Count how many lines in the material below hold the word "agent"; the reply is that number alone.
(Data)
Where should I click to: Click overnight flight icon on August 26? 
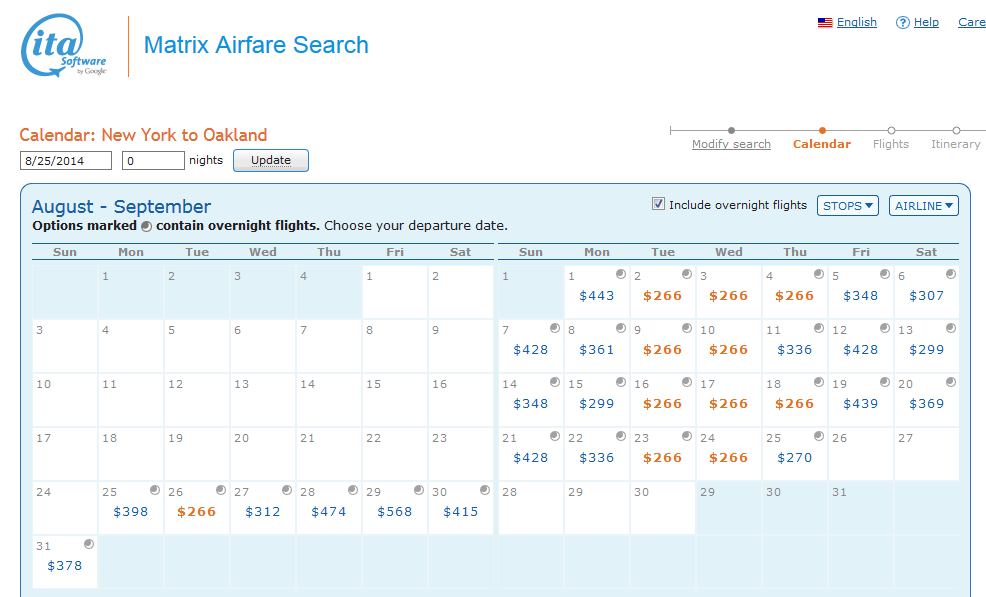(x=221, y=490)
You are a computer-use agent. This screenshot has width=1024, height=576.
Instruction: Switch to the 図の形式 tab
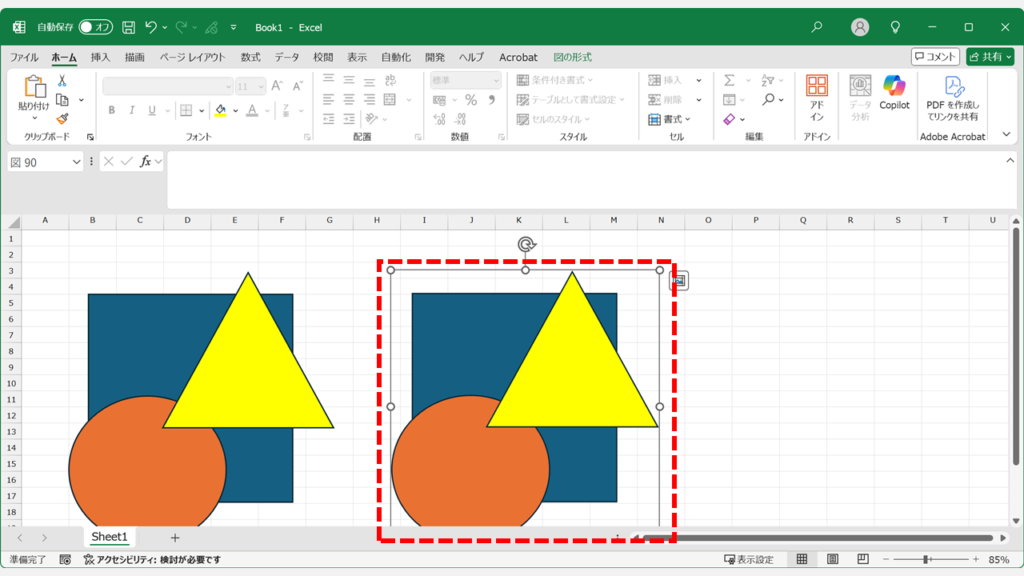point(572,57)
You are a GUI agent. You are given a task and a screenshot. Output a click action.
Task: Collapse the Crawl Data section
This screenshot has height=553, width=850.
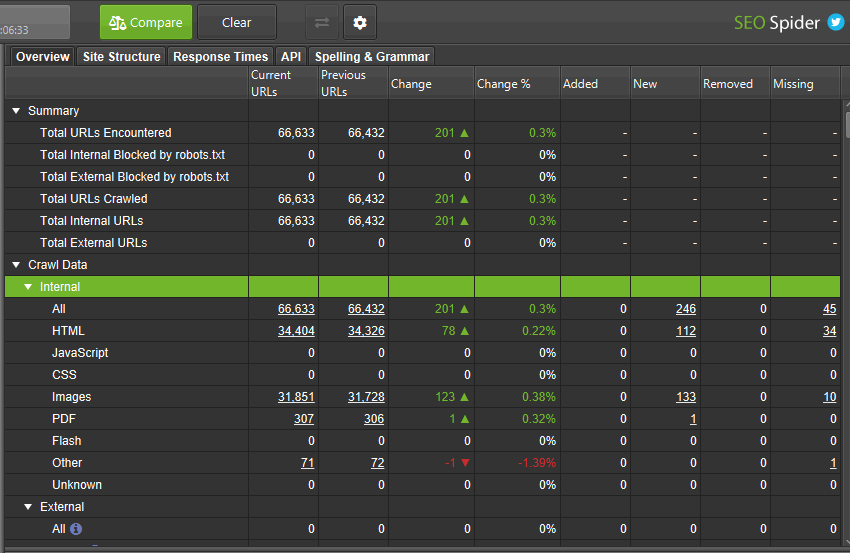coord(16,265)
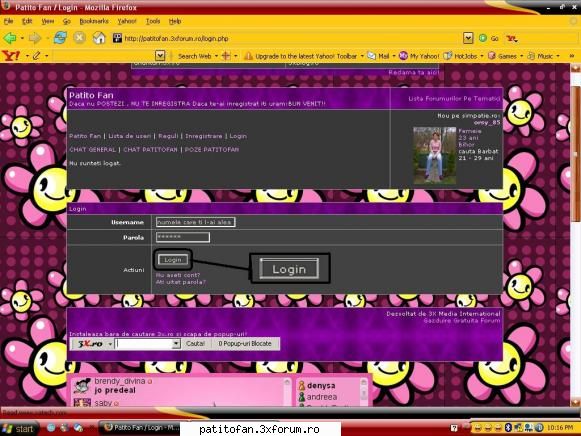
Task: Expand the Yahoo search box dropdown
Action: [160, 56]
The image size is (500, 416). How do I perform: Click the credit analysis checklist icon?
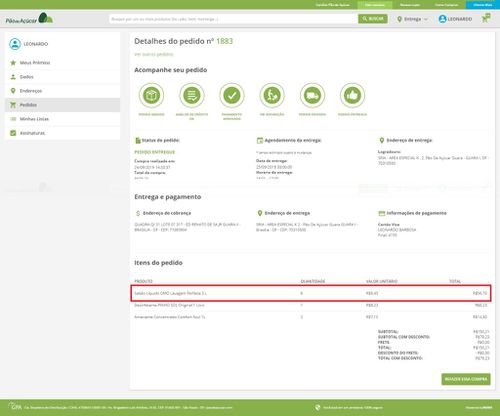pyautogui.click(x=192, y=95)
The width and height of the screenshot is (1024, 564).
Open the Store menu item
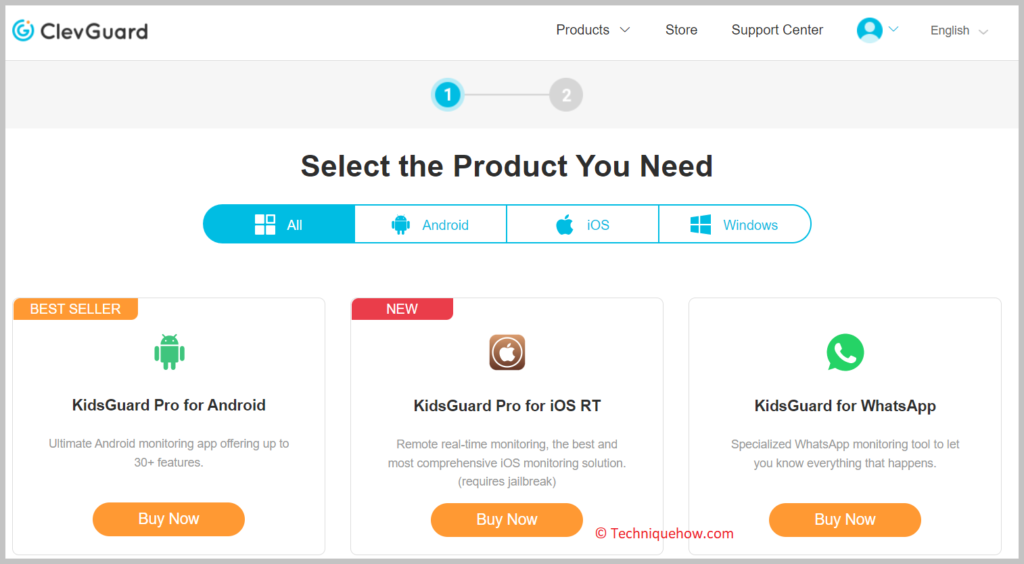pos(681,30)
(End Data)
Written response
2